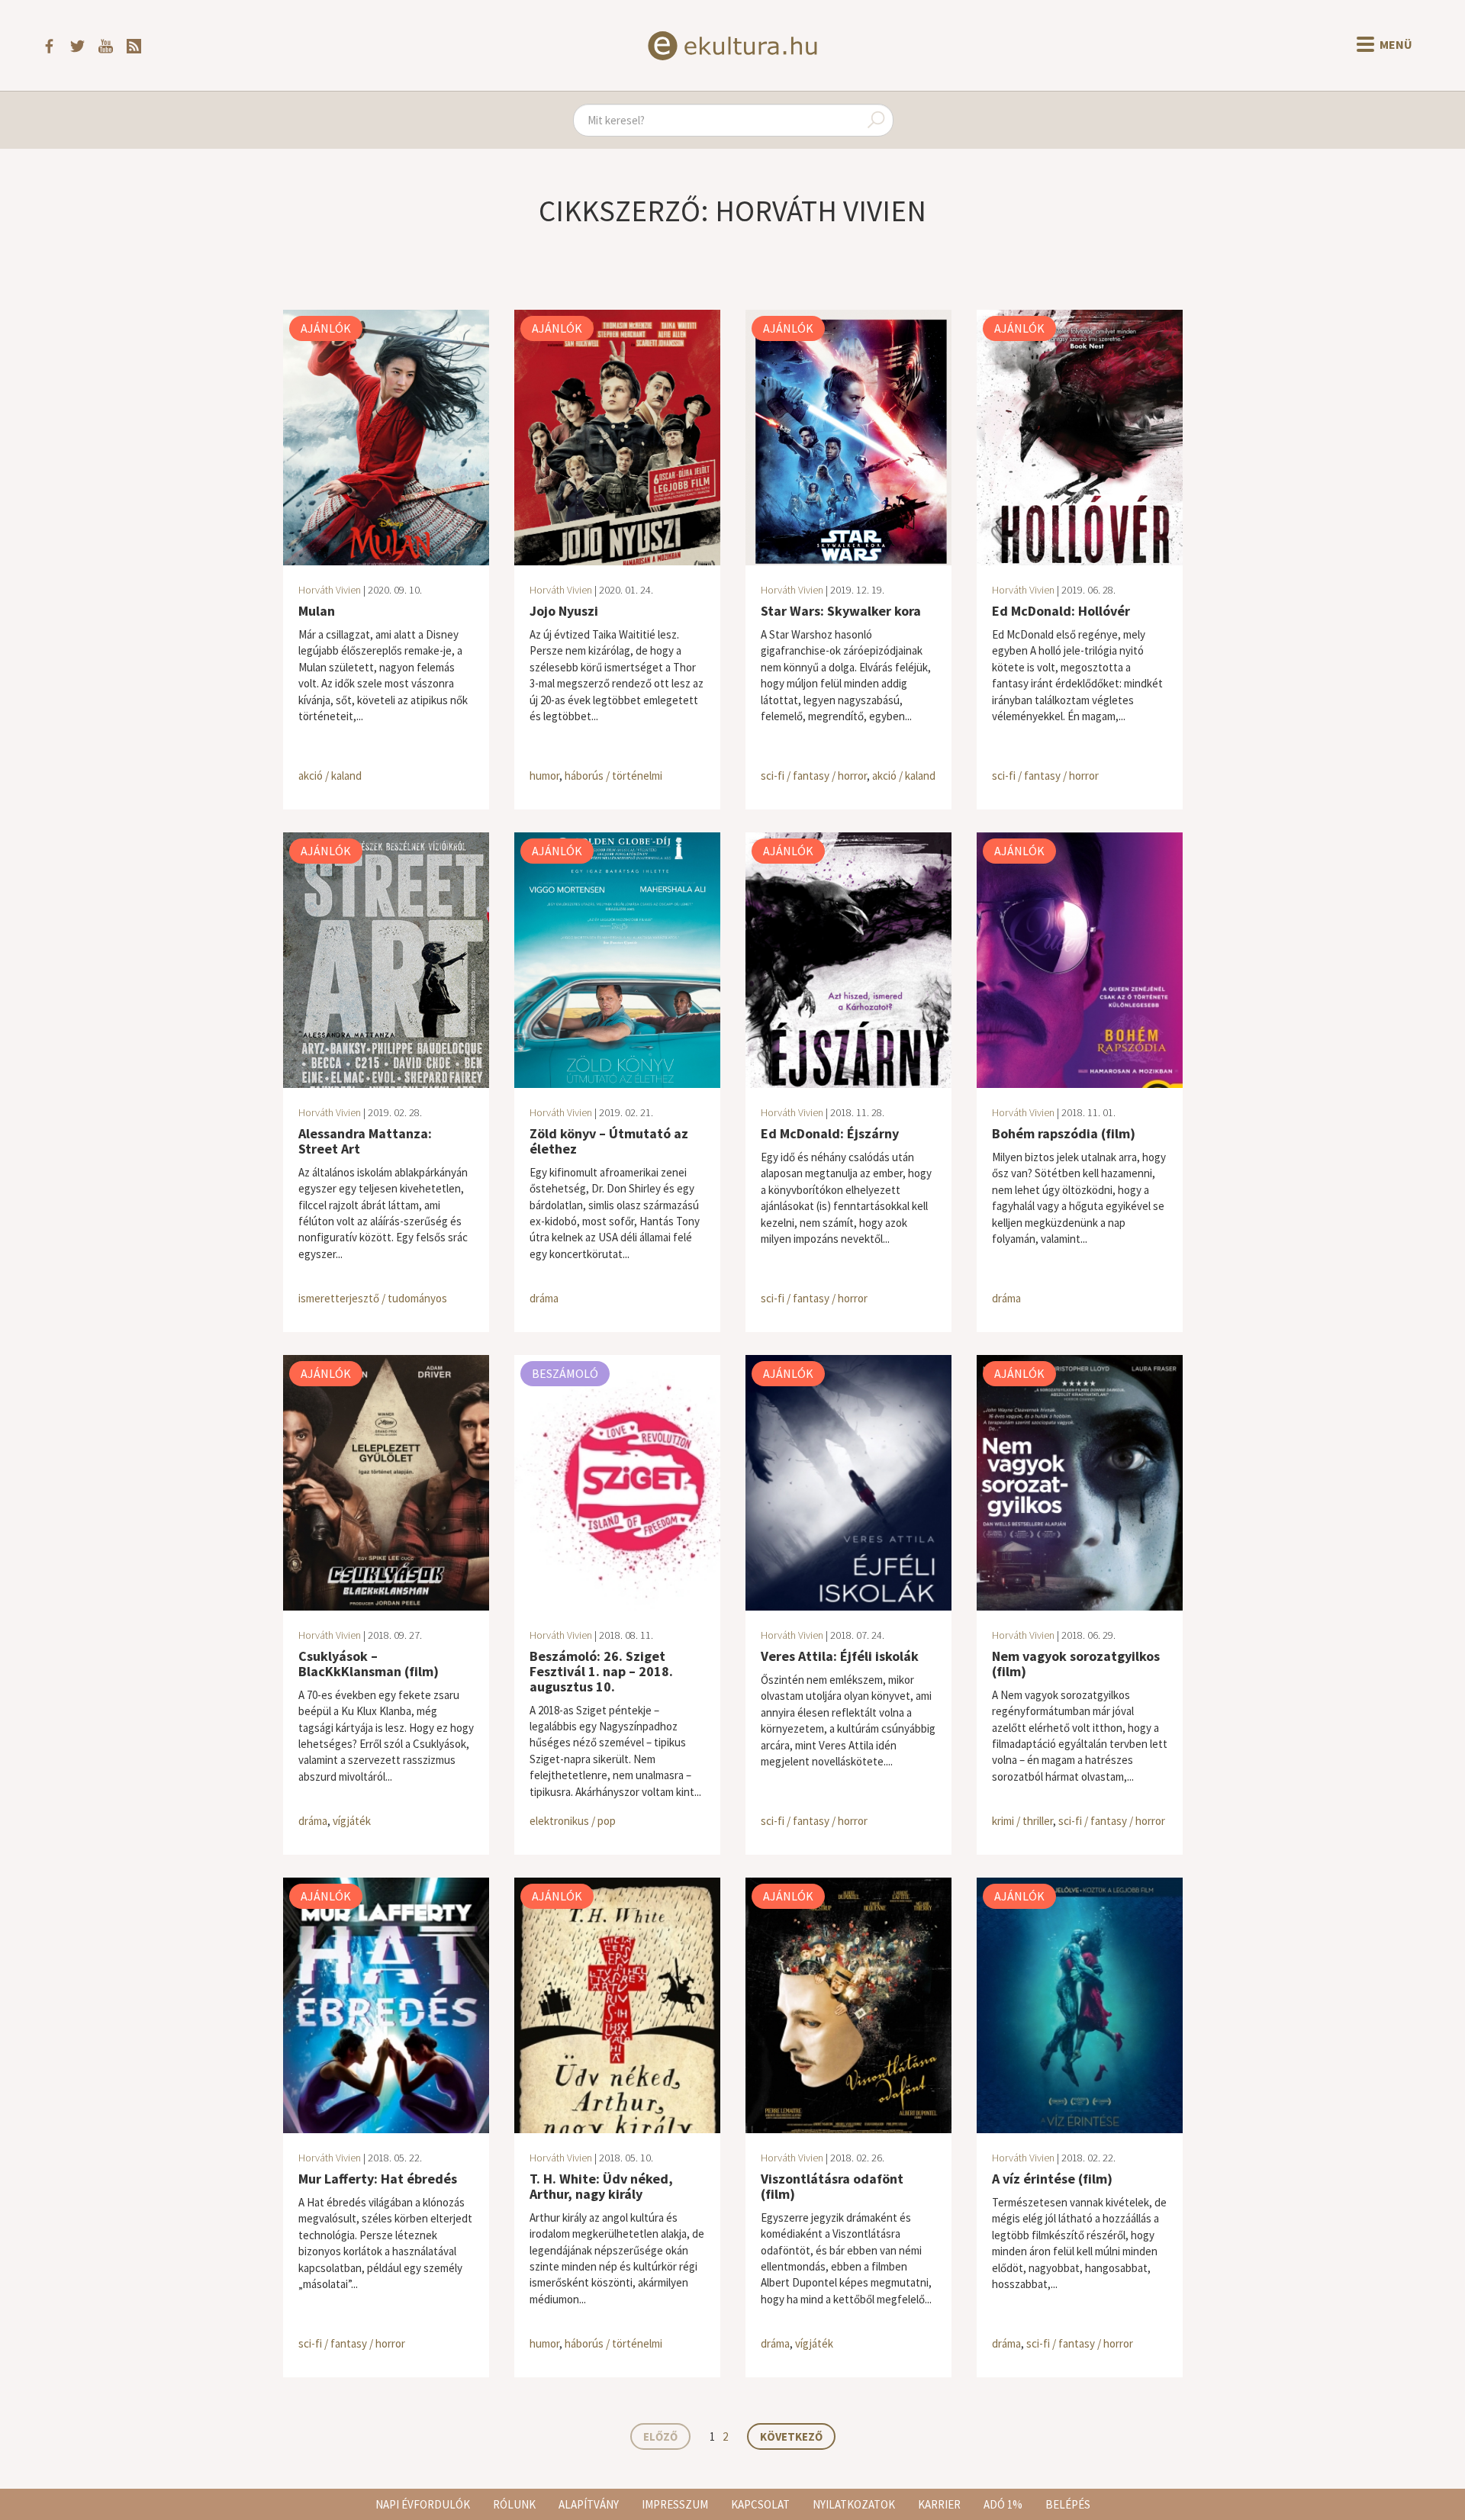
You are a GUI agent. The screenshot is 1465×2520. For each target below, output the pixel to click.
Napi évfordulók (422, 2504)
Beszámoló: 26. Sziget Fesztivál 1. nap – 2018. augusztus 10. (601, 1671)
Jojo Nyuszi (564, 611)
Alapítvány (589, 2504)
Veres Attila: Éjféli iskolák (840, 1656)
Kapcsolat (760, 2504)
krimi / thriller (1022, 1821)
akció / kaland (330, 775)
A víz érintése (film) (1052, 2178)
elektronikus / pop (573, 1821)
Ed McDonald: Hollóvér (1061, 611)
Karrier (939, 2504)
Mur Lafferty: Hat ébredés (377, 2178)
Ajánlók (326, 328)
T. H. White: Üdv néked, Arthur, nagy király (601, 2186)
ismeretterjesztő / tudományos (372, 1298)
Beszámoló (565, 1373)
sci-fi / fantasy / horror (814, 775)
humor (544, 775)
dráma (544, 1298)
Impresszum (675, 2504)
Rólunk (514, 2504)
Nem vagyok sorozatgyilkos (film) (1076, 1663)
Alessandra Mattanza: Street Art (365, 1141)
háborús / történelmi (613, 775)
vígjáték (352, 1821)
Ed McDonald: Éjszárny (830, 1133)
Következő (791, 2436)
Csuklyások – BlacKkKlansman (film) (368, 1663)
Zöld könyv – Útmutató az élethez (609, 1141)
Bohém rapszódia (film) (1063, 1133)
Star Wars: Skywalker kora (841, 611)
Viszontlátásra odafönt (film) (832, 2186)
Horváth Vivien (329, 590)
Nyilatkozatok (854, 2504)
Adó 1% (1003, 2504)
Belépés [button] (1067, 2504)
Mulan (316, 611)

TASK BRIEF
Everything in the records above should be printed exactly, apart from the pictures.

OUTPUT OF THE TASK
You are a GUI agent. The screenshot is 1465×2520. For each target below, output the pixel to click.
Napi évfordulók (422, 2504)
Beszámoló: 26. Sziget Fesztivál 1. nap – 2018. augusztus 10. (601, 1671)
Jojo Nyuszi (564, 611)
Alapítvány (589, 2504)
Veres Attila: Éjféli iskolák (840, 1656)
Kapcsolat (760, 2504)
krimi / thriller (1022, 1821)
akció / kaland (330, 775)
A víz érintése (film) (1052, 2178)
elektronikus / pop (573, 1821)
Ed McDonald: Hollóvér (1061, 611)
Karrier (939, 2504)
Mur Lafferty: Hat ébredés (377, 2178)
Ajánlók (326, 328)
T. H. White: Üdv néked, Arthur, nagy király (601, 2186)
ismeretterjesztő / tudományos (372, 1298)
Beszámoló (565, 1373)
sci-fi / fantasy / horror (814, 775)
humor (544, 775)
dráma (544, 1298)
Impresszum (675, 2504)
Rólunk (514, 2504)
Nem vagyok sorozatgyilkos (film) (1076, 1663)
Alessandra Mattanza: Street Art (365, 1141)
háborús / történelmi (613, 775)
vígjáték (352, 1821)
Ed McDonald: Éjszárny (830, 1133)
Következő (791, 2436)
Csuklyások – BlacKkKlansman (film) (368, 1663)
Zöld könyv – Útmutató az élethez (609, 1141)
Bohém rapszódia (film) (1063, 1133)
Star Wars: Skywalker kora (841, 611)
Viszontlátásra odafönt (film) (832, 2186)
Horváth Vivien (329, 590)
Nyilatkozatok (854, 2504)
Adó 1% (1003, 2504)
Belépés [button] (1067, 2504)
Mulan (316, 611)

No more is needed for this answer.